What is the Godfather about? A lot of things, the list of which I will not get into. But at its very core the movie is a character study of the Al Pacino character, Michael and his inability to deny the nature of who he really is. What is interesting is that this character arc is primarily dramatized NOT through plot turning action scenes or stellar dialogue but via the voyeuristic visuals of this character's face.

The epic-long exploration of how one man tries to deny his nature and cannot is SHOWN to us in paused moments of his expression within a room, at glances at how HE glances, at the ways in which he looks at other characters. We see how he shifts inside from being an innocent to a killer, a would-be "good American citizen" to a powerful criminal, an honest man to a poker faced liar through the gentle observations we are asked to make of how his face changes.

When the Don is first shot, for example, we see Michael Christmas shopping with his American girlfriend. There is a beat on him crouching to hear as he takes the news on the crowded streets of New York and the next thing we know we are in the bosses' office with all the sons and his henchmen. Michael's face has already visibly shifted, the continuity of his former demeanor swiftly disappearing. We watch him sit quietly off to the side, taking in the room. We see him watching, studying these men who are already trained killers, well-adjusted foot soldiers for his father and the family business. The very soft, boyish naivete of the opening earlier scenes has already faded. Now we see a sharpening in his eyes, a more pensive, calculating expressiveness which is mixed in with the silent rage and grief he is also obviously experiencing. The diplomatic, would-be worrier, the very wholesome gentle- ness of his appearance so palpable at the start of the film is vanishing before us as we watch his surveillance of the room. When he finally opens his mouth to speak, his gesture has been foreshadowed: He announces he's the man to "off" the culprits, which of course makes the others laugh uproariously. Until THEY too take a second to really look at him, see the seriousness of his expression and so the men begin to plan...

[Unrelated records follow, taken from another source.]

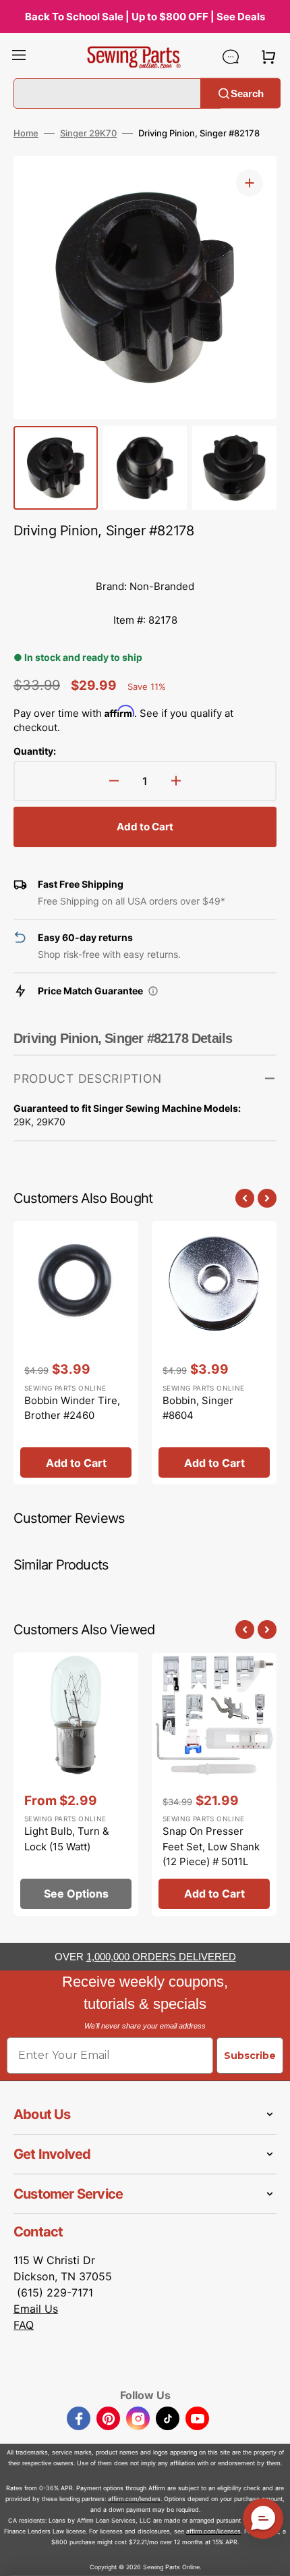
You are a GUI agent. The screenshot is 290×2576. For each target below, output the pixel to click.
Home (25, 133)
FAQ (23, 2325)
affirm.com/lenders (134, 2498)
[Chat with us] (230, 57)
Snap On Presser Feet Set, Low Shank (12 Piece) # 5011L (211, 1846)
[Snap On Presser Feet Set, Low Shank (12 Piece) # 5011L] (214, 1784)
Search (247, 93)
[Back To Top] (269, 2555)
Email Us (35, 2308)
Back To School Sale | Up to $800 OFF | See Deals (145, 16)
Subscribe (250, 2055)
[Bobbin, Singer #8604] (214, 1352)
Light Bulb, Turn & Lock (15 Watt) (66, 1839)
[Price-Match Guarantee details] (153, 991)
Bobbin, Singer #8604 (198, 1408)
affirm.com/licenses (213, 2531)
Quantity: (34, 751)
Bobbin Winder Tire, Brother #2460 (72, 1408)
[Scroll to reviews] (145, 556)
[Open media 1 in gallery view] (249, 182)
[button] (19, 57)
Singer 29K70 (88, 133)
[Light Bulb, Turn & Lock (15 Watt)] (75, 1784)
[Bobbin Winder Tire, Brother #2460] (75, 1352)
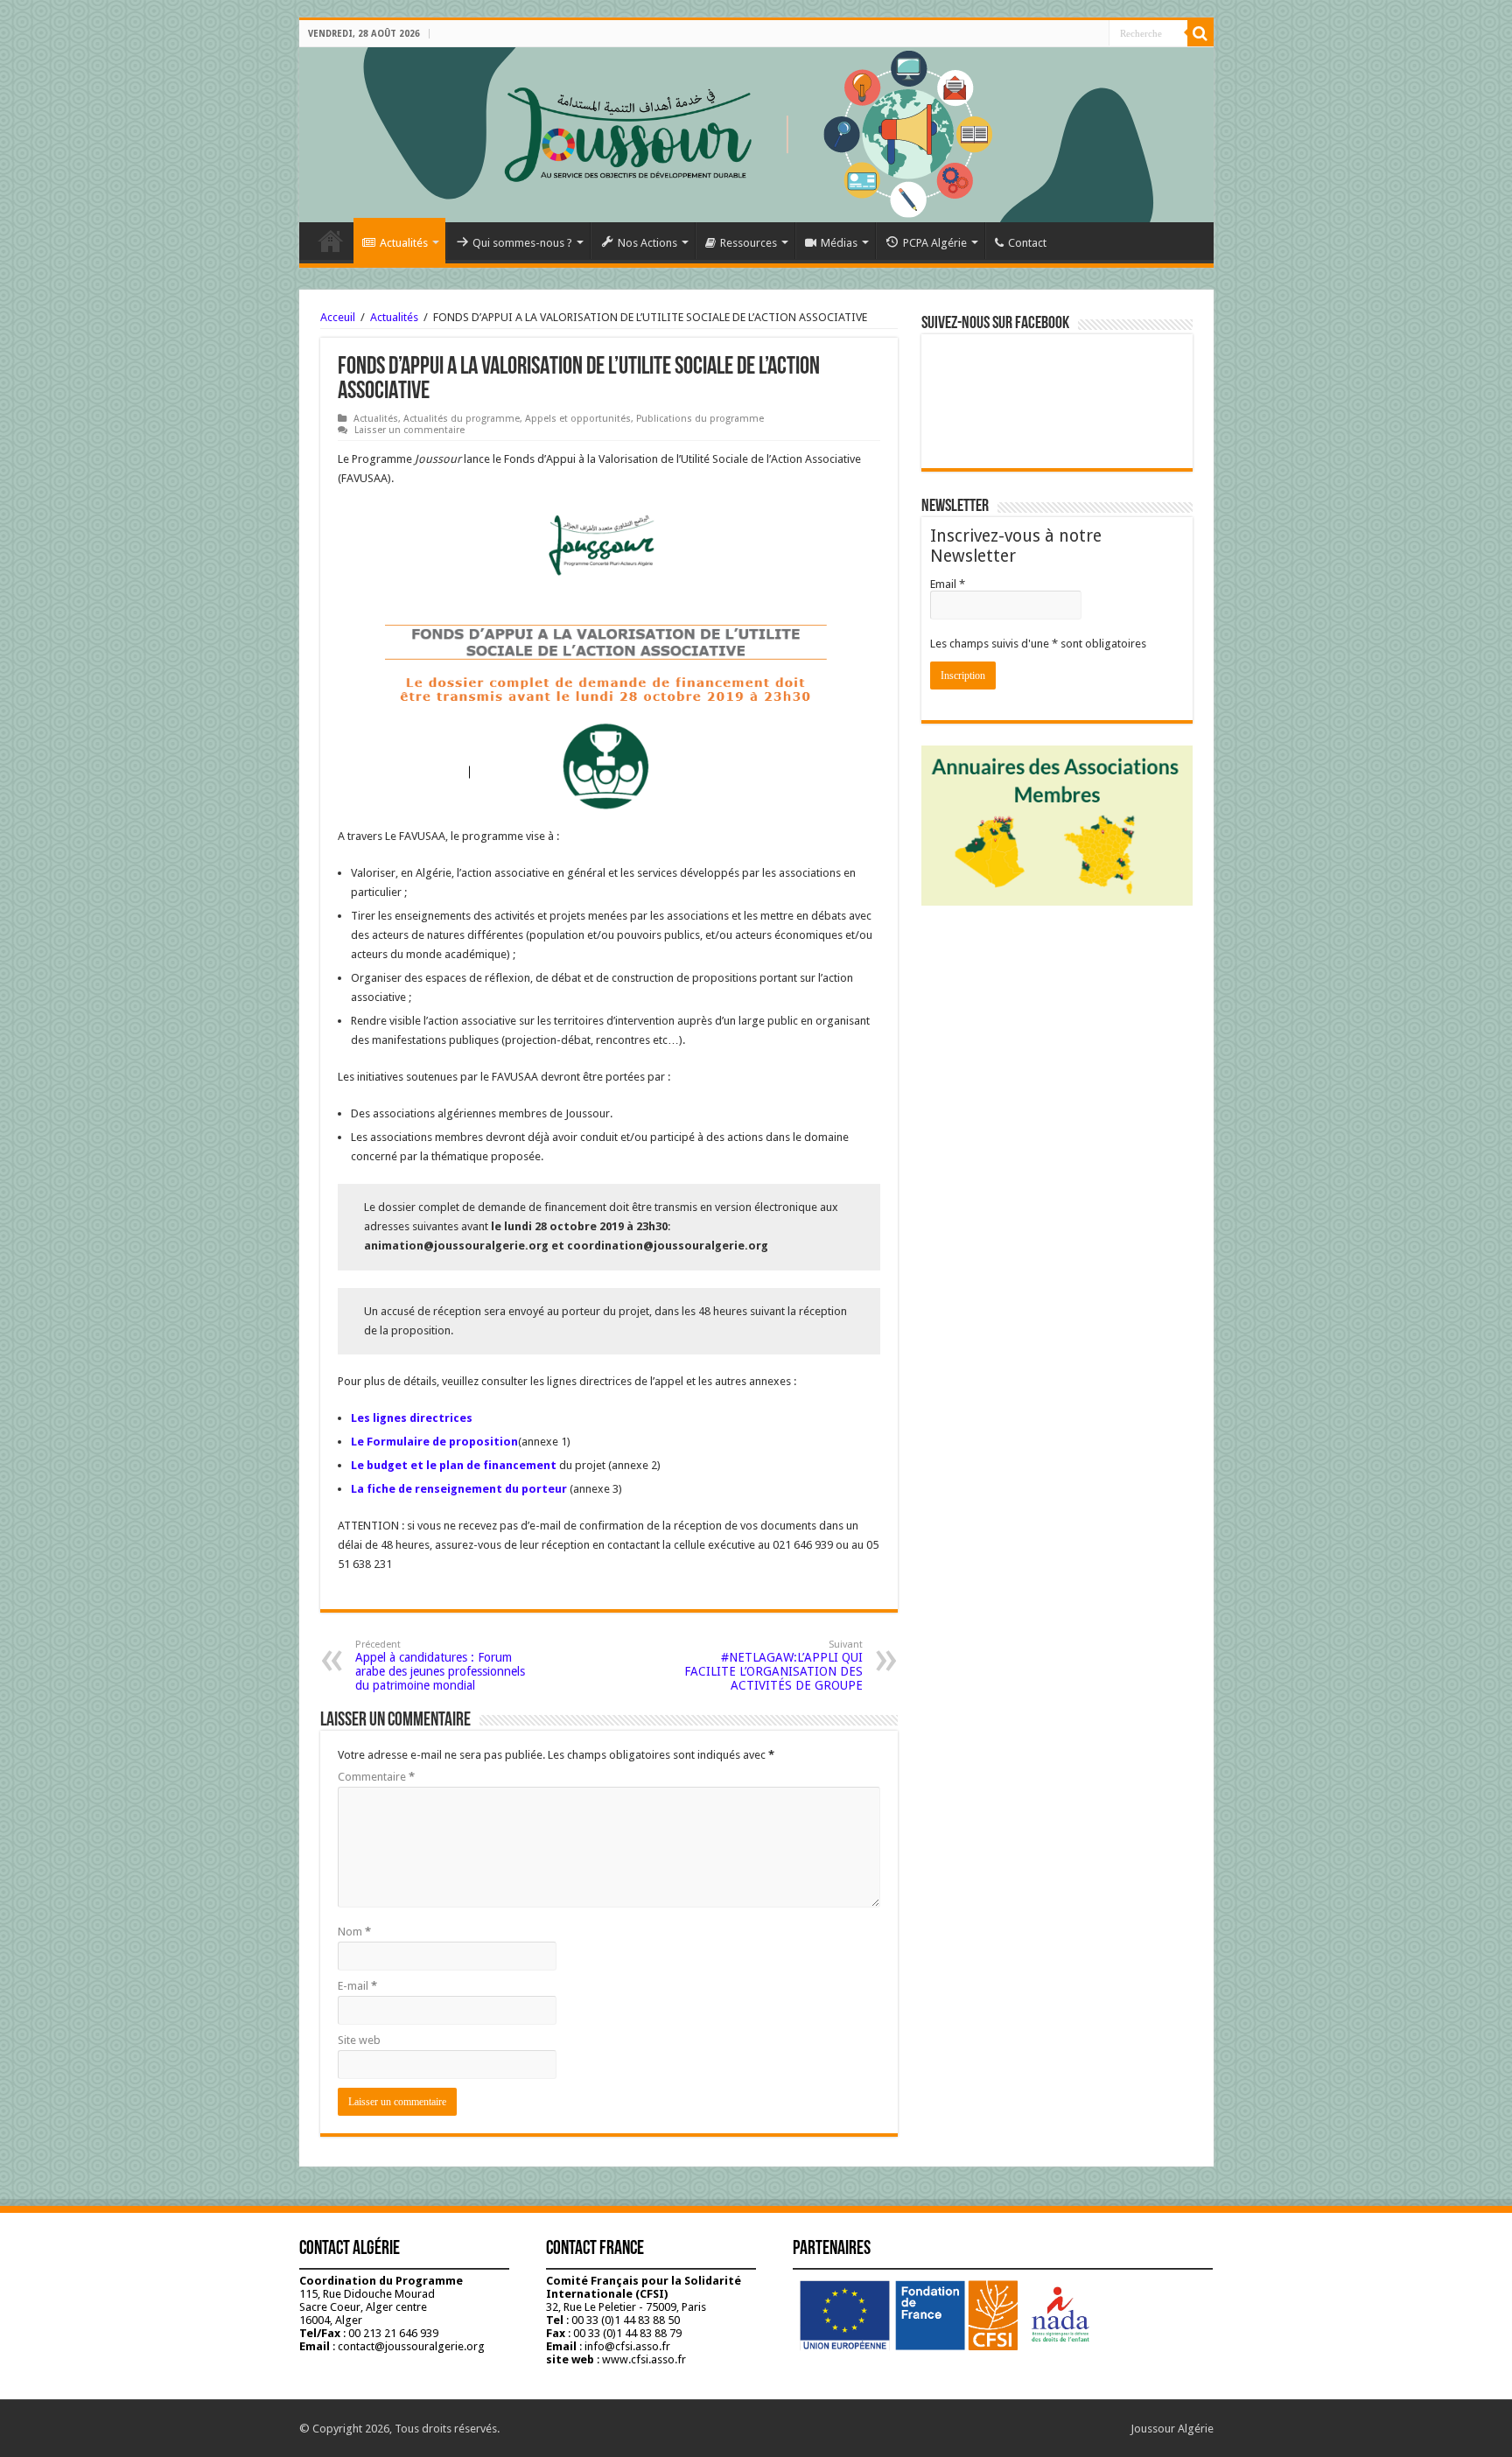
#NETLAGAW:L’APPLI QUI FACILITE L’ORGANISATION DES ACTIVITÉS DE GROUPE (773, 1665)
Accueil (331, 240)
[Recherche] (1200, 33)
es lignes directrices (414, 1417)
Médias (839, 242)
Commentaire (376, 1776)
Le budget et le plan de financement (453, 1465)
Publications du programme (700, 418)
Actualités (404, 242)
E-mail (357, 1985)
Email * (947, 584)
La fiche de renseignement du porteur (459, 1488)
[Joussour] (756, 134)
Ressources (748, 242)
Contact (1027, 242)
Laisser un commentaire (409, 430)
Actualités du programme (461, 418)
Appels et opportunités (578, 418)
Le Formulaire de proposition (434, 1441)
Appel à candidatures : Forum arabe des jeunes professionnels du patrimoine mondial (440, 1665)
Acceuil (337, 317)
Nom (354, 1931)
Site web (359, 2040)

So too in the subplot of Michael's romances, do we visually follow the change of his persona. By the time he has been sent to live in exile in southern Italy, we can see that his whole demeanor has been altered as he strides through the hillsides with local farmers. When he comes upon the beautiful peasant girl, Appoline, his look upon her is possessive, full of testosterone and machismo. It is a far cry from the sweet, gentlemanly fellow who smiled shyly across the table from his American girlfriend at the start of the movie.

Our eyes watch HIS eyes as the film progresses and his face arcs out for us the very heart of the story. His paused looks, his study of others, his visible thought process before speaking, provide the narrative connective tissue that then makes the plot turning scenes, action sequences and dialogue so resonant. When he finally pulls that trigger, we saw it coming through the most underlying, hushed visual cues of him in varied given moments.

How does one write this?

Again, many would argue, well it's unwritable! It's all up to the actor and director's interpretation.

But I would argue NO.

The screenwriter is the one putting the film in the reader's head. The screenwriter's job is to convey to the reader how the story is being told. Yes, the screenwriter's job is not to micromanage every single blocking move, every camera angle, every prop and character gesture. The screenwriter does need to leave room for creative interpretation.

But the screenwriter is entitled and expected to show the reader what they NEED to see in order for the story to be aptly told.

So whether your movie is - like The Godfather - ultimately character driven, and the character is unfolded not so much through dialogue, action, plot development but through the more subtle evolution of that quiet, camera lens between the lines, or your film is more reliant on other aspects of the story telling machine, it is always the screenwriter's prerogative to cultivate and fully exploit the visual aid of that word-built camera. Keep that lens clean, well trained on specific, narrative creating details. And enjoy what it can do for you.

It makes all difference between what we readers read and what we remember.